Brazil and Mexico, two of Heineken's largest markets, are still struggling to deal with the pandemic. Heineken are expecting a gradual improvement as bars and restaurants reopen in Europe following the vaccination rollout.

Low cost airline Norwegian Air proposes scheme of arrangement in Ireland and Norway

Norwegian Air (by its Examiner Kieran Wallace of KPMG Ireland) and four Irish subsidiaries of the group have proposed schemes of arrangement for their financial restructuring which, in the case of Norwegian Air, will be implemented through the Norwegian reconstruction processes. The companies sought protection from the Irish High Court in November; in Norwegian Air’s case as its 140 aircraft are leased through subsidiaries registered in Ireland.
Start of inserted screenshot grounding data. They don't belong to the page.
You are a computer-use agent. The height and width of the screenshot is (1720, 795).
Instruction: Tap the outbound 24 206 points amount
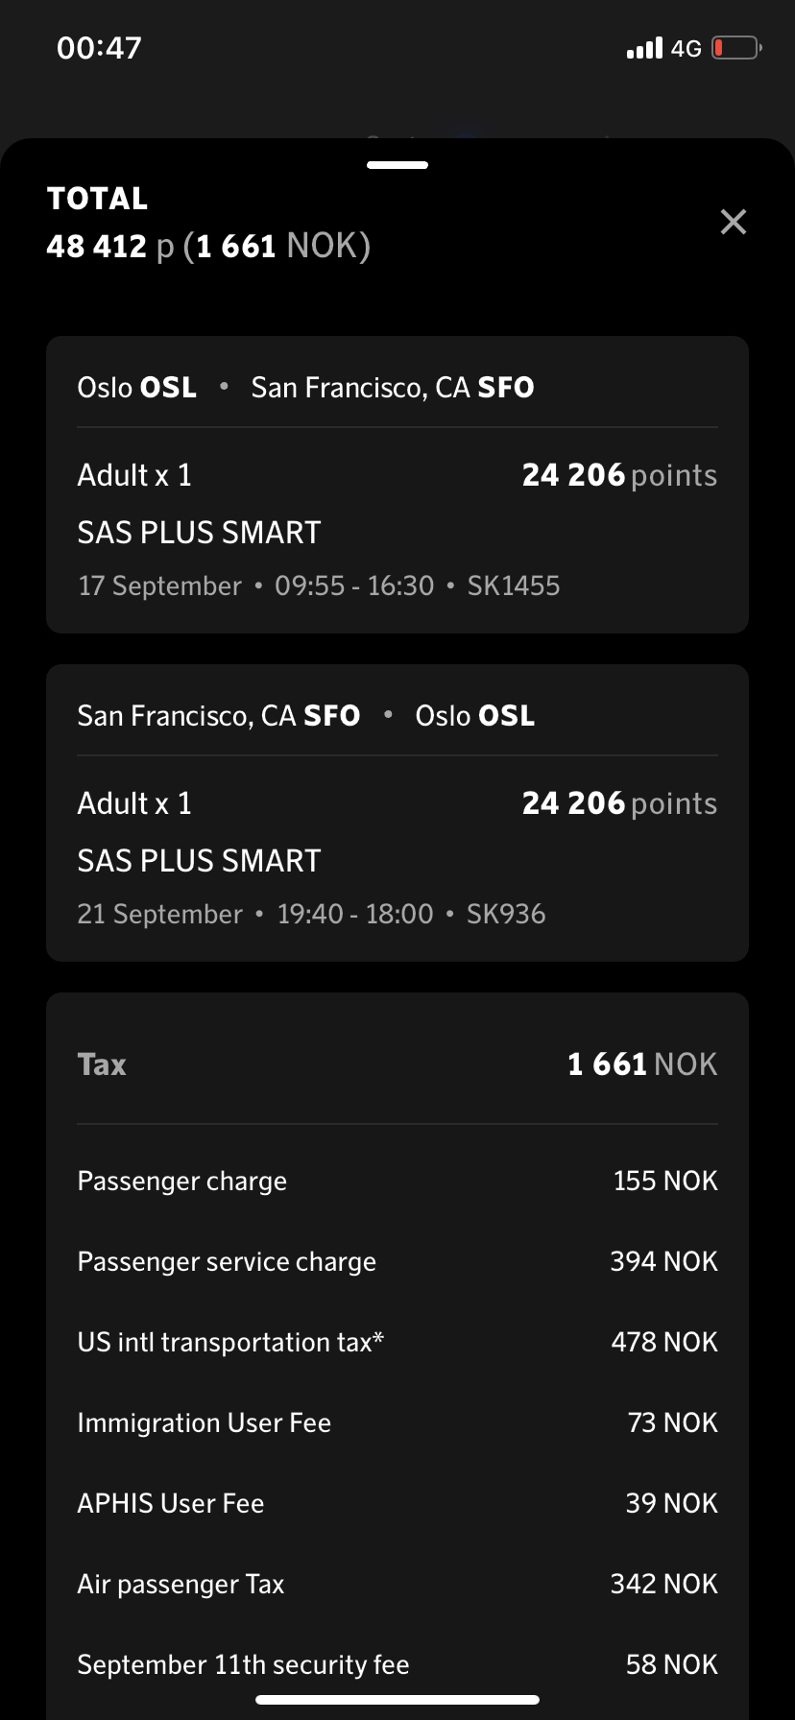618,475
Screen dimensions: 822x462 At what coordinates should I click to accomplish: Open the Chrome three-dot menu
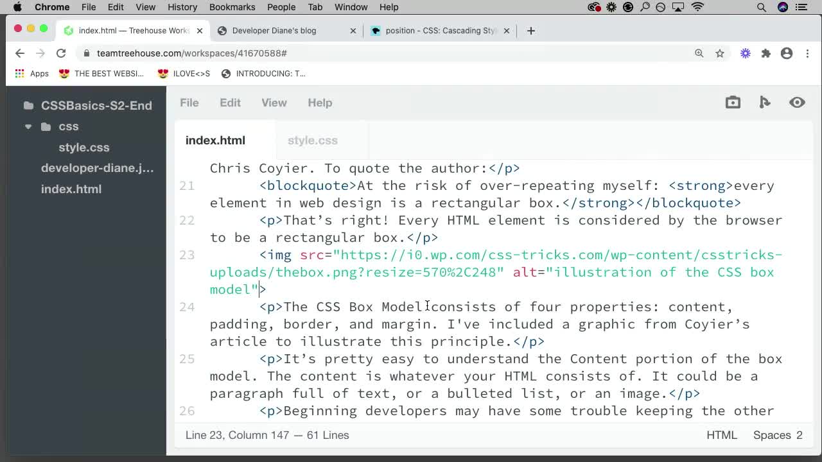[x=807, y=53]
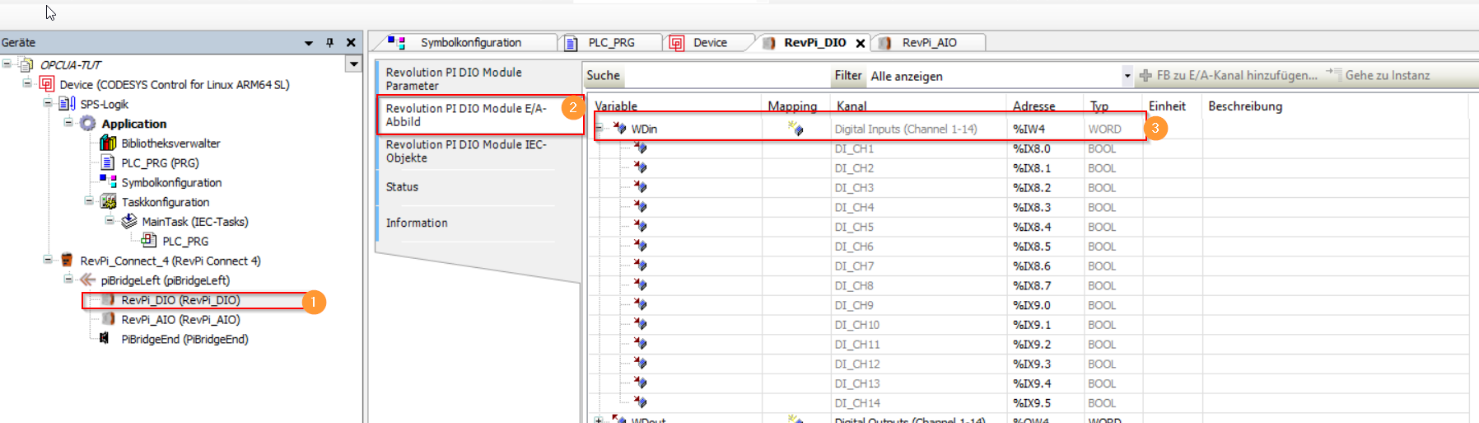1479x423 pixels.
Task: Click 'Gehe zu Instanz' button
Action: [x=1379, y=75]
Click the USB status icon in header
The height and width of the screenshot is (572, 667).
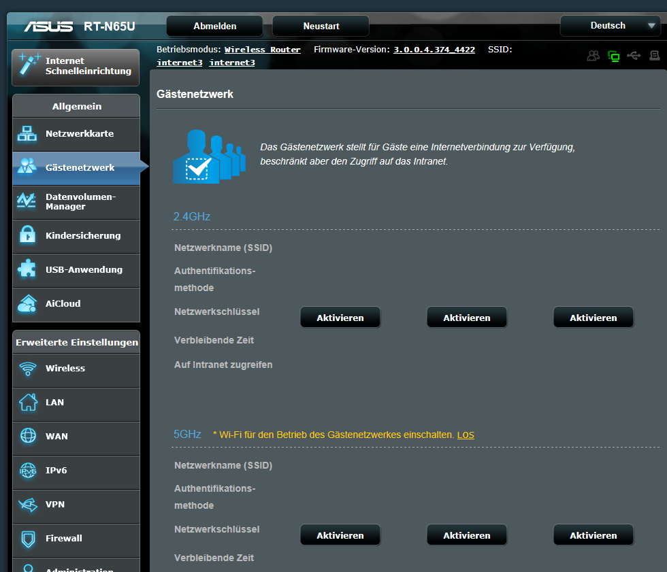[x=634, y=56]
Proposals for the schemes of arrangement have been sent to creditors and shareholders, and can be found here. In the event the schemes are approved by the Irish and Norwegian courts, Norwegian Air will move forward with the capital raise set out in the proposals, with a target completion date of May 2021.

Unsecured creditors who will not participate in the planned capital raise will be entitled to a dividend totalling 5% of their claim from a NOK 500 million (c.£42.4 million) “pool”. Their dividend claims may be converted to shares, in total representing approximately 25% of the company’s share capital following the restructuring. New investors in the capital raise will receive approximately 70% of the post-restructuring share capital, and current shareholders approximately 5%.

Proposals have been put forward to reduce the fleet of 140 aircraft to approximately 50 . Aircraft have already been flown in from Scandinavian bases to Shannon Airport in preparation for their return to the aircraft lessors that supply them.

Norwegian Air has debts in excess of €4 billion. The Norwegian government has announced an additional 1.5 billion kroner (£127 million) loan as long as they are able to raise at least 4.5 billion kroner (£382 million) from other investors.